Que le vrai Dominic Cardy se lève!

Avec son toupet à la Tintin et son allure de boy scout, Dominic Cardy saura-t-il mériter la confiance de la communauté acadienne en tant que ministre de l’Éducation?

Grand champion de la permutation des extrêmes politiques, il a su en moins d’un mois, en janvier 2017, passer de chef du Nouveau Parti démocratique à directeur de cabinet de Blaine Higgs. Seules une surdose d’opportunisme et une ambition exagérée à faire de la politique peuvent mener une personne vers un tel cheminement! Les néo-démocrates qui l’ont côtoyé ne peuvent simplement pas le blairer. On l’accuse d’avoir détruit le parti et, en le ramenant vers le centre, d’avoir laissé au Parti vert toute la place qu’il a si brillamment su prendre. Il a au moins le mérite d’être persistant puisqu’il lui aura fallu quatre tentatives et deux partis politiques pour finalement faire son entrée à l’Assemblée législative.

Il passe son enfance et sa jeunesse à Fredericton où il manifeste par son engagement un intérêt à la chose politique et en se trouvant toujours pour l’essentiel du côté progressiste des enjeux politiques. Il en a surpris plusieurs en abandonnant la direction du NPD et, quelques semaines plus tard, en devenant le principal conseiller de Higgs.

Le choc est d’autant plus grand chez les conservateurs que leurs députés acceptaient mal l’arrivée de Higgs à leur tête. La présence de Cardy chez les bleus n’a rien fait pour rassurer la députation. Certains le voyaient comme un intrus, d’autres comme un opportuniste très peu utile à leur cause. D’autant plus que Cardy emmène avec lui le flamboyant Kelly Lamrock ancien libéral, devenu NPD et ensuite conservateur. Encore ici, les qu’en-dira-t-on de la capitale provinciale nous jurent que c’est Lamrock qui aurait écrit le discours du Trône des conservateurs.

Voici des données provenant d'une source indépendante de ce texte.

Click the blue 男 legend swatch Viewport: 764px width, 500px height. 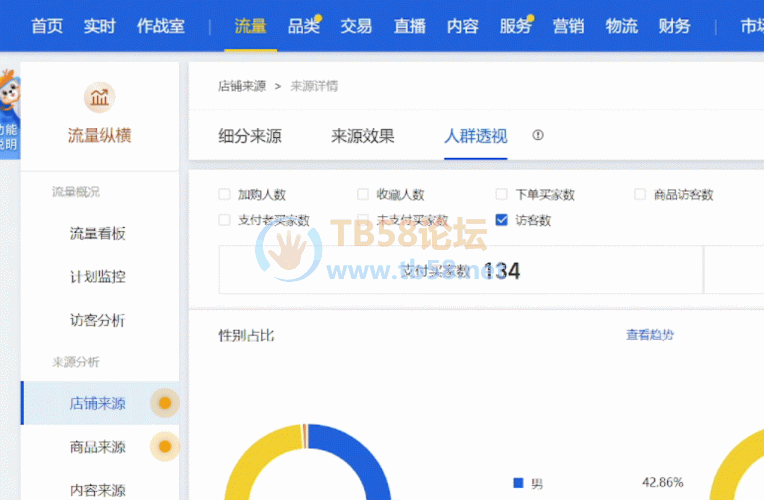click(x=518, y=483)
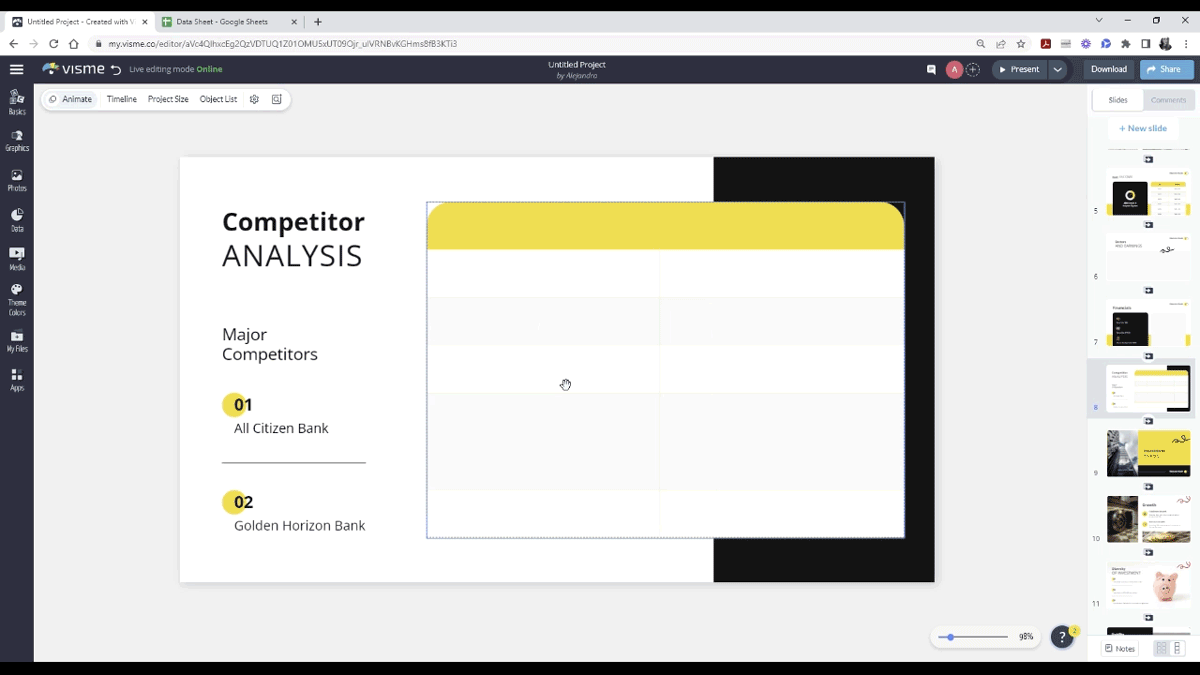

Les francophones de la province seront nombreux à se méfier de lui après sa nomination à l’Éducation puisqu’il fut le premier à remettre en question la dualité dans le transport scolaire quand il était chez les néo-démocrates.

En regardant de plus près ses agissements depuis son accession au cabinet, on peut s’interroger sur plusieurs choses. D’abord, la rumeur politique le place en connivence avec Ted Flemming dans une tentative à peine voilée de remplacer le chef du parti juste après l’élection de septembre.

Ensuite, il prend toutes les allures d’un populiste quand il parle de conspiration communiste et annule le programme Confucius. Il expose ainsi la province a beaucoup de risques quand on pense que l’Université du Nouveau-Brunswick ne survit qu’en raison de son important nombre d’étudiants chinois, et de la flambée des prix du homard en raison de l’engouement des Chinois pour ce crustacé. Cette semaine, il en rajoute quand, pour la énième fois, il parle de ramener l’immersion à la troisième année. Voudrait-il ici offrir à son copain Lamrock une douce vengeance sur les gouvernements précédents?

En conclusion, Cardy a toute l’allure d’un opportuniste qui aime tellement le pouvoir, qu’il faut comprendre qu’il est prêt à tout faire pour devenir le vrai patron. C’est à suivre!